Well, not overnight. First, the Boomer generation has been educated to not question what’s going on and to just say yes to whatever the doctor or administrator has to say, and just move on. Younger generations are much more adept at shopping; and it’s a much smaller leap to imagine that some of them will in fact shop around, because, hey, that’s what they do now. And the extraordinary thing is that we shop for everything but healthcare. But younger consumers don’t have the same obstacles.
When will the healthcare market transform through consumer empowerment?
This is a process that will evolve over time, and I think we’ll see some changes within five years. When I talk to clinicians, they’re telling me that consumers are asking in advance what the costs of their procedures will be. That’s different. And a couple of years ago, we did some mystery shopping, and we called around and the responses ranged from geez, you’ve got a lot of nerve, to, gee, we have no idea.
One well-known example is Geisinger Health’s development of their ProvenCare program, which links clinical standardization and pricing transparency. Would you agree that clinical transformation as a foundation to pricing transparency, could provide one path forward?
Absolutely. I’m glad you brought up the example of ProvenCare. Numerof does an annual survey of hospitals across the country, to gather data on the penetration of population health and its principles. And we have a section where we ask about the use of care paths. Roughly a third of the surveyed organizations have developed care paths for expensive procedures like knee replacement. We’ve done this now for five years, and we’ve seen virtually no change in attempts to standardize the clinical side of care delivery. And the fact that they almost uniformly have order entry systems and EHRs, creates the opportunity monitor whether those care paths are being followed; but hardly any of them do. If you don’t have any control over the main driver of costs in the hospital, you can’t ever create any predictability in your costs or the cost to consumers. When those hospitals forced to defend the premiums they charge, will either have to explain it or reduce costs; and to do that, they’ll need some clinical transformation.
What about the ongoing issue of the “arms war” between health plans and providers over size? They both keep getting bigger, in order to try to dominate contract negotiations.
CMS [the Centers for Medicare and Medicaid Services] has largely been a bystander, and nothing they’ve done has made much of a difference. Oddly enough, they’ve looked at this consolidation and basically said, ‘not my job.’ That’s how we got to where we are, and the FTC [Federal Trade Commission] has largely been asleep at the switch. I don’t see anybody unwinding any of the consolidation that’s taken place. And unfortunately, without some intervention by CMS, my nightmare scenario is that we end up with a handful of provider organizations that have become too big to fail and too big to care, and the government owns them all. That’s an ugly scenario, and I would not want to see that. We’re close to having a pretty narrowly defined oligopoly on the payer side and are rapidly leading to the same thing happening on the provider side.

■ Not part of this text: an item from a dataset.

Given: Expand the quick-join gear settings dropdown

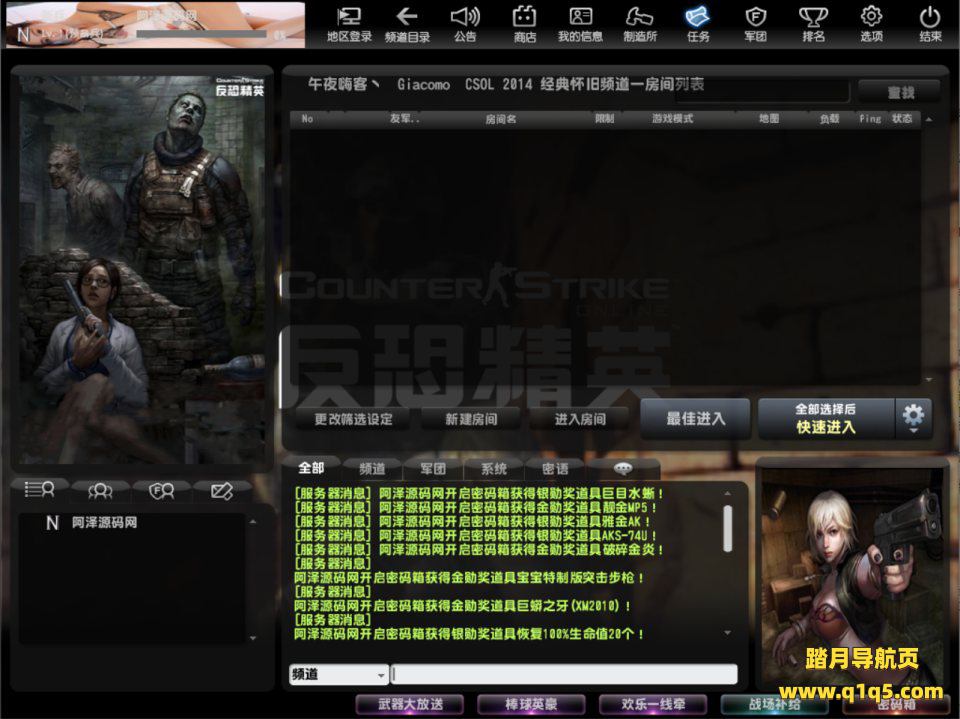Looking at the screenshot, I should coord(913,417).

What I would like to see is for CMS to make some bold moves to address the situation by forcing value-based pricing. I think that requiring healthcare organizations to be accountable for managing both the cost of care and delivering on quality is what’s been missing for 30 years. DRGs were the last bold move to contain costs, but in the end, they failed to do so because there was no connection to quality or outcomes. CMS has been tiptoeing towards this, but it’s time to head towards capitation. CMS is the only payer with the power to do this; none of the other payers will do this except in isolated markets. The commercial payers won’t drive it, and the hospitals won’t opt into it if they don’t have to.